## Synopsis

*Asset Pricing Theory* is an advanced textbook for doctoral students and researchers that offers a modern introduction to the theoretical and methodological foundations of competitive asset pricing. Costis Skiadas develops in depth the fundamentals of arbitrage pricing, mean-variance analysis, equilibrium pricing, and optimal consumption/portfolio choice in discrete settings, but with emphasis on geometric and martingale methods that facilitate an effortless transition to the more advanced continuous-time theory.

Among the book's many innovations are its use of recursive utility as the benchmark representation of dynamic preferences, and an associated theory of equilibrium pricing and optimal portfolio choice that goes beyond the existing literature.

*Asset Pricing Theory* is complete with extensive exercises at the end of every chapter and comprehensive mathematical appendixes, making this book a self-contained resource for graduate students and academic researchers, as well as mathematically sophisticated practitioners seeking a deeper understanding of concepts and methods on which practical models are built.

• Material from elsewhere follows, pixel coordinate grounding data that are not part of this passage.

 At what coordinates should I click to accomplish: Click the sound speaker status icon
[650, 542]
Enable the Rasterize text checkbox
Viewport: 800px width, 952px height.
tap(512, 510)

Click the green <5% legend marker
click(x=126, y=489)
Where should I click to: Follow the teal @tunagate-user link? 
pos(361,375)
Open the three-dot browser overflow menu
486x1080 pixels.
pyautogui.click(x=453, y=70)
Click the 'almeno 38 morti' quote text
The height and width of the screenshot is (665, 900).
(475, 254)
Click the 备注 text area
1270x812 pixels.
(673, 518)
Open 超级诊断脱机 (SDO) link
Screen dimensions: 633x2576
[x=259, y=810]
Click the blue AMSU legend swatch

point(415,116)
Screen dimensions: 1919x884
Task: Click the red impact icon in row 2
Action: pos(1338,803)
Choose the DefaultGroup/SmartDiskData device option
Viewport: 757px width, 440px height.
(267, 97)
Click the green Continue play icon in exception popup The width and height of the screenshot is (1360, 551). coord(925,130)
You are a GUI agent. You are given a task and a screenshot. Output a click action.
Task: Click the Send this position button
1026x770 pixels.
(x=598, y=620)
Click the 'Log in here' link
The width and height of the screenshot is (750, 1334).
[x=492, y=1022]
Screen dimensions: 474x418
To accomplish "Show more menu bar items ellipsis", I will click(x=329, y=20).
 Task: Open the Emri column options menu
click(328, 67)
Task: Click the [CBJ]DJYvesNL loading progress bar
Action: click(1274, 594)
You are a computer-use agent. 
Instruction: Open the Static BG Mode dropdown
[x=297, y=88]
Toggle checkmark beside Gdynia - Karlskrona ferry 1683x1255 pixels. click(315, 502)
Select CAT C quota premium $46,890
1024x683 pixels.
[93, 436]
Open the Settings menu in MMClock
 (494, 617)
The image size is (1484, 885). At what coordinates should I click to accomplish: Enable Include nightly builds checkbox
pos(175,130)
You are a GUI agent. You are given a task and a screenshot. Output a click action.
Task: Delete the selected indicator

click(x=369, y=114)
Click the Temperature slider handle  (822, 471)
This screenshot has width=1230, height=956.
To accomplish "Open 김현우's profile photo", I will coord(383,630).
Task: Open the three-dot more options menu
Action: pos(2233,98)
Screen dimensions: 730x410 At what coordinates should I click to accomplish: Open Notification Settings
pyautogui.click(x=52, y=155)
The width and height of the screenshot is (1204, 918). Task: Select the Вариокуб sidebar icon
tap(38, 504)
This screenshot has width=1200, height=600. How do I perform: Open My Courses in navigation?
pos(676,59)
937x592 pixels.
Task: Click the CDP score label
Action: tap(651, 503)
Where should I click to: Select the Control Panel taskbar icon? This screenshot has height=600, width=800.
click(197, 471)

- Covers in depth the modern theoretical foundations of competitive asset pricing and consumption/portfolio choice
- Uses recursive utility as the benchmark preference representation in dynamic settings
- Sets the foundations for advanced modeling using geometric arguments and martingale methodology
- Features self-contained mathematical appendixes
- Includes extensive end-of-chapter exercises

## Excerpt

Asset pricing theory tries to understand the prices or values of claims to uncertain payments. A low price implies a high rate of return, so one can also think of the theory as explaining why some assets pay higher average returns than others.

To value an asset, we have to account for the *delay* and for the *risk* of its payments. The effects of time are not too difficult to work out. However, corrections for risk are much more important determinants of many assets' values. For example, over the last 50 years U.S. stocks have given a real return of about 9% on average. Of this, only about 1% is due to interest rates; the remaining 8% is a premium earned for holding risk. *Uncertainty*, or *corrections for risk* make asset pricing interesting and challenging.

Asset pricing theory shares the positive versus normative tension present in the rest of economics. Does it describe the way the world *does* work, or the way the world *should* work? We observe the prices or returns of many assets. We can use the theory positively, to try to understand why prices or returns are what they are. If the world does not obey a model's predictions, we can decide that the model needs improvement. However, we can also decide that the *world* is wrong, that some assets are “mis-priced” and present trading opportunities for the shrewd investor. This latter use of asset pricing theory accounts for much of its popularity and practical application. Also, and perhaps most importantly, the prices of many assets or claims to uncertain cash flows are not observed, such as potential public or private investment projects, new financial securities, buyout prospects, and complex derivatives. We can apply the theory to establish what the prices of these claims *should* be as well; the answers are important guides to public and private decisions.

Asset pricing theory all stems from one simple concept, presented in the first page of the first chapter of this book: price equals expected discounted payoff. The rest is elaboration, special cases, and a closet full of tricks that make the central equation useful for one or another application.